Verilen metin
-----

Tekzip hakkının kötüye kullanımı

Tekzip hakkının kötüye kullanımı

23.02.2015 06:00
Güncellenme:
Takip Et:

Son zamanlarda Cumhuriyet gazetesinde, yandaş olmayan öteki gazetelerde çok sayıda “tekzip” görüyor, okuyorsunuz. Okurlarımız da şaşırıyorlar. İşte size bir okur mektubu: 
“Gazetenizin 15.02.2015 günkü nüshasında manşetten yayınlanan tekzip ve içeriği dikkate değer nitelikteydi. Öyle ki, hem yaptığınız habere “yalan ve iftira” diyorsunuz, hem de bunu manşetten veriyorsunuz. Bir okuyucu olarak bize de şunu düşünmek kalıyor; haberde yalan ve iftirayı kişileri karalamak için kullanıyorsanız biz sizi nasıl güvenip de okuyalım veya haberlerinizi çevremize referans diye gösterelim? Ali Kaya” 
Okurumuz bu sert eleştirisinde haklı mı? Kesinlikle hayır. Değerli Ali Kaya tekziplerin yasa gereği yayımlanmak zorunda olduğunu bilmiyor. 
Peki, neden tekziplerin sayısı bu kadar arttı. Cumhuriyet’in haberciliğinde bir kusur mu var? Bu durumun iki temel nedeninden söz edebiliriz. Birincisi özellikle siyaset sahnesinin önde gelenleri, yolsuzluk ve her türden hukuksuzluğun sahipleri gerçekleri yazan gazeteleri sindirmenin özel ve etkin bir yolu olarak artık tekzip “hakkı”nı daha sık kullanmaya ağırlık verdiler. Gönderdikleri ve gerçeği yansıtmayan itirazlar, “açıklamalar” yayımlanmayınca soluğu mahkemelerde alıyorlar. Doğrusu “itibarlı” kişi ve kurumların tekzip dilekçelerini, hakaret içeren ama gerçekle ilgisi olmayan metinlerini “mahkeme kararı” haline getirmeleri de zor olmuyor. Gazetelerin itirazları da genellikle reddediliyor. Bu durumda gazeteler ne yazık ki o tekzipten başka her şeye benzeyen, çoğunlukla ağır hakaretler içeren metinleri tekzip edilen haberin yayımlandığı yerde yayımlamak zorunda kalıyorlar. Çünkü yasalar böyle emrediyor. Peki, gerçek gerçek olmaktan çıkıyor mu? Kuşkusuz hayır. Biz o haksız hukuksuz tekziplere yanıt vermeyi ve gerçeklerin izini sürmeyi, yolsuzlukların, hukuksuzlukların peşini bırakmamayı sürdürüyoruz.

-----

Sağlanan malzeme
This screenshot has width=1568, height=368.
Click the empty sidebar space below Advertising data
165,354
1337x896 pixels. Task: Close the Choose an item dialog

-----

Ne isteniyor
Tekzip hakkının kötüye kullanımını anlatan yazıyı son cümlesinden sonra devam ettirin.

Görev çıktısı
Bu arada okurumuzu yanılgıya sürükleyen noktayı da belirtmeden geçmeyeceğim. Okurlar tekziple, gazetenin kendiliğinden yaptığı düzeltmeyi birbirinden nasıl ayıracak? Dürüst haberciliğe, halkın gerçekleri öğrenme hakkına saygılı gazeteler haberlerinde hata yaptıklarında, eksik gördüklerinde ya da kendilerine haklı bir eleştiri geldiğinde bunu saydamlık, açıklık gereği belirtirler; bu türden açıklamalara sayfalarında yer verirler. Bu açıklama ve düzeltmelerin mahkeme kararı ile yasa gereği zorunlulukla yayımlanan tekziplerden ayrılabilmesi şarttır. 
Öyleyse arkadaşlar tekziplere “tekzip” diyelim, mahkeme kararı nedeniyle yayımlandığını belirtelim, kendi açıklamalarımızı ise okurlarımızın tekziplerden kolaylıkla ayırabileceği bir formda yayımlamanın yolunu bulalım.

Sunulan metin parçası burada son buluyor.